Voilà la révélation, voilà comment elle est l’apôtre des apôtres. Voilà comment elle est l’apôtre pour nous, puisque les disciples qu’elle joint ce ne sont pas seulement les onze qui attendent quelque chose, qui n’ont rien vu jusqu’à présent. Pierre et le disciple que Jésus aimait sont bien allés au tombeau avec elle mais ils n’ont rien vu. Il faut que ce soit Marie Madeleine qui leur dise parce que Jésus l’a envoyée vers eux.

Alors nous comprenons que nous tournons nos regards vers Jésus, puisque nous aussi nous sommes de ceux à qui Marie Madeleine est envoyée. Elle a fait de grands voyages semble-t-il pour qu’elle soit ici à Vézelay, pour qu’elle ait été à Aigues-Mortes, pour qu’elle ait été à la Sainte-Baume. Elle a fait grand voyage et cela ne devrait pas nous étonner, l’Évangile est fait pour voyager, mais il ne voyage jamais tout seul, il voyage parce que des hommes et des femmes porteurs de cette Bonne Nouvelle eux-mêmes voyagent. Et donc c’est à nous que Marie Madeleine fait cette annonce extraordinaire. Nous sommes ceux à qui parle Marie Madeleine et à qui elle a dit : « J’ai vu le Seigneur ».

Si nous sommes ce matin dans cette église, dans cette basilique, c’est pour entendre de nouveau cette Parole à nous adressée. Et nous savons que tout tournés vers le Seigneur comme nous le sommes, tout tournés vers sa Parole que nous venons d’entendre, tout tournés vers l’Eucharistie que nous allons célébrer, centrés sur Lui, sur le don de sa vie, sa Parole, ses actions, sa souffrance, sa mort et sa résurrection, si nous sommes ainsi tout tournés vers lui c’est pour aller à la rencontre de nos frères. Tant d’hommes et de femmes depuis des siècles se sont ainsi tournés vers les plus pauvres pour les accueillir, vers les étrangers pour les introduire dans une société qui n’était pas la leur au départ, vers les enfants, les jeunes qu’il faut éduquer, vers les malades qu’il faut soigner ou accompagner jusqu’à l’heure de leur mort naturelle, vers tous ceux qui sont en recherche de lui.
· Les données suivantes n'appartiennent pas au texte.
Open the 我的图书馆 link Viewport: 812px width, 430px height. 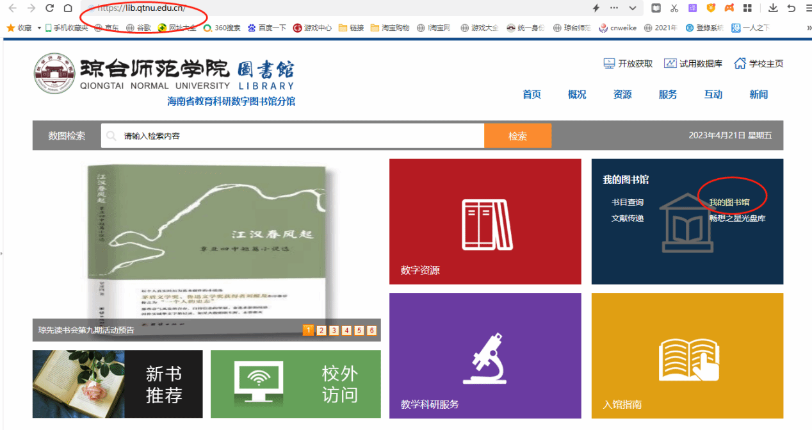[729, 203]
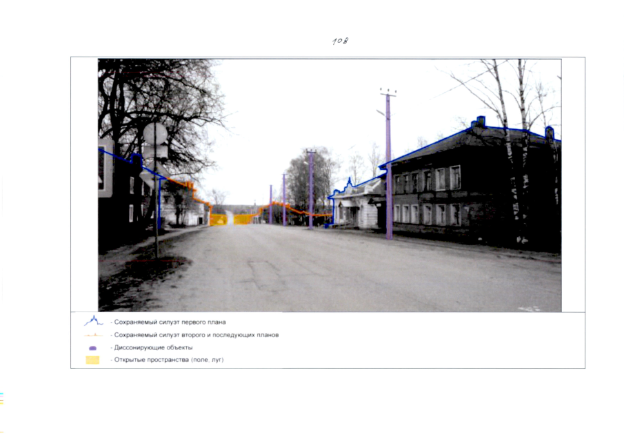Click the handwritten page number 108
Viewport: 624px width, 442px height.
click(340, 41)
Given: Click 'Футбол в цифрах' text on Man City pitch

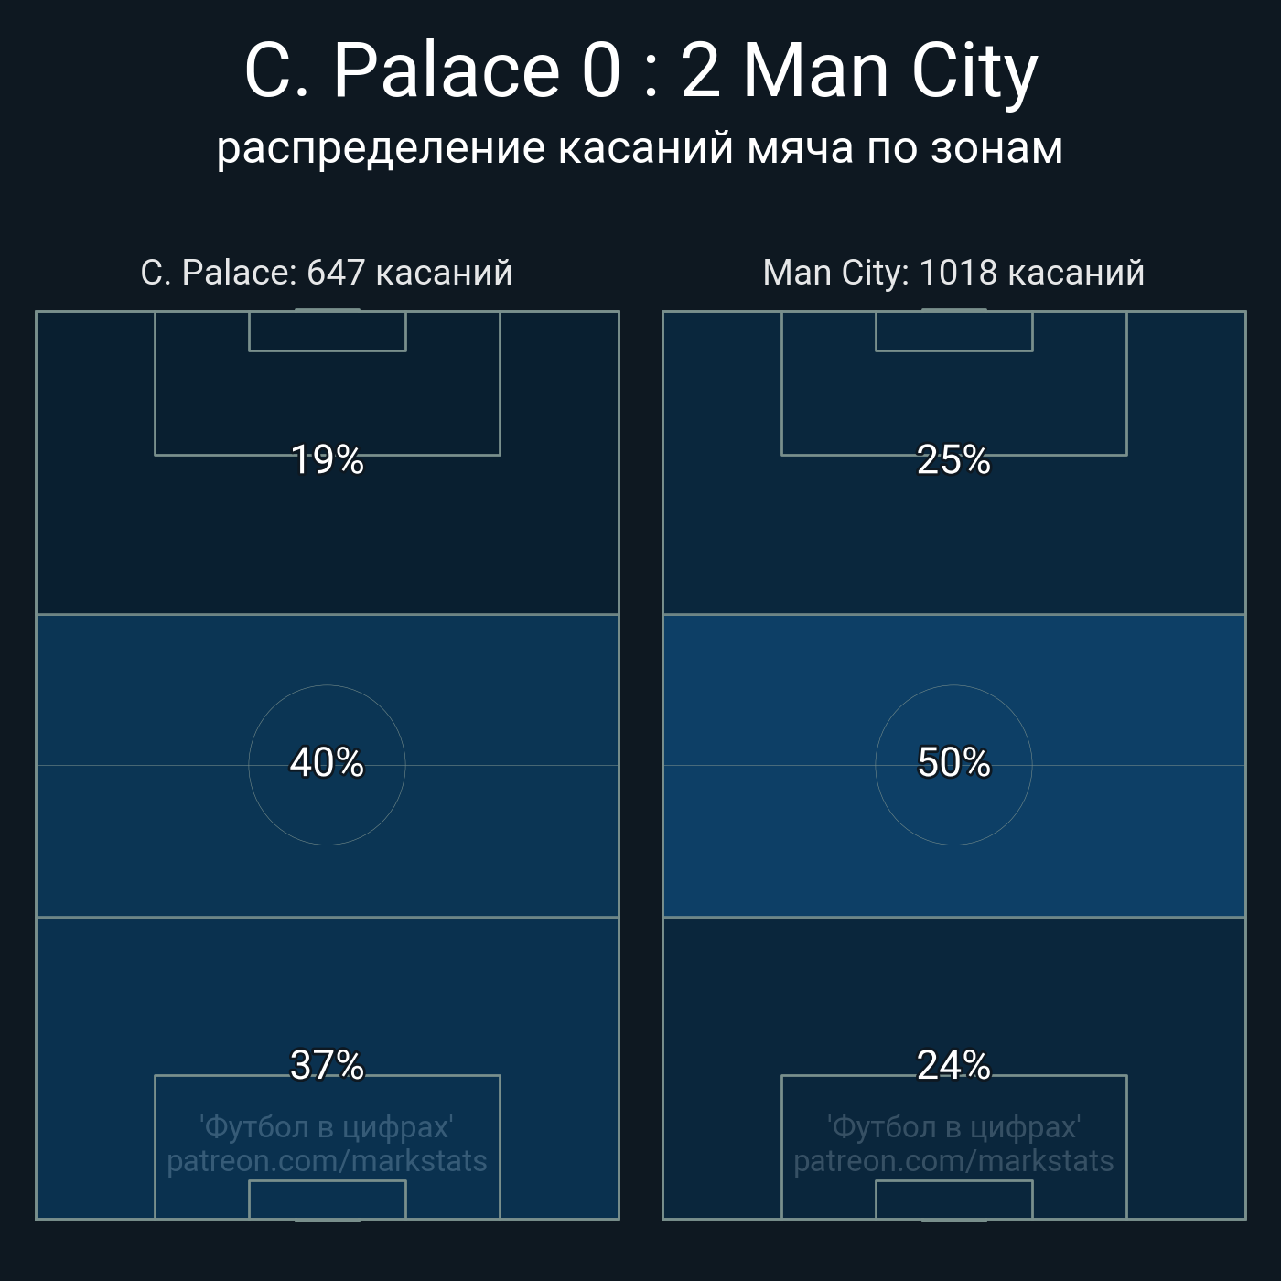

Tant d’hommes et de femmes depuis tant de siècles n’ont cessé d’avoir le regard tourné vers Jésus pour le tourner vers ceux qui attendent tout de lui.

Il nous est demandé aujourd’hui de vivre ce mystère d’un amour tout entier tourné vers le Seigneur et tout entier tourné vers les frères qui l’attendent.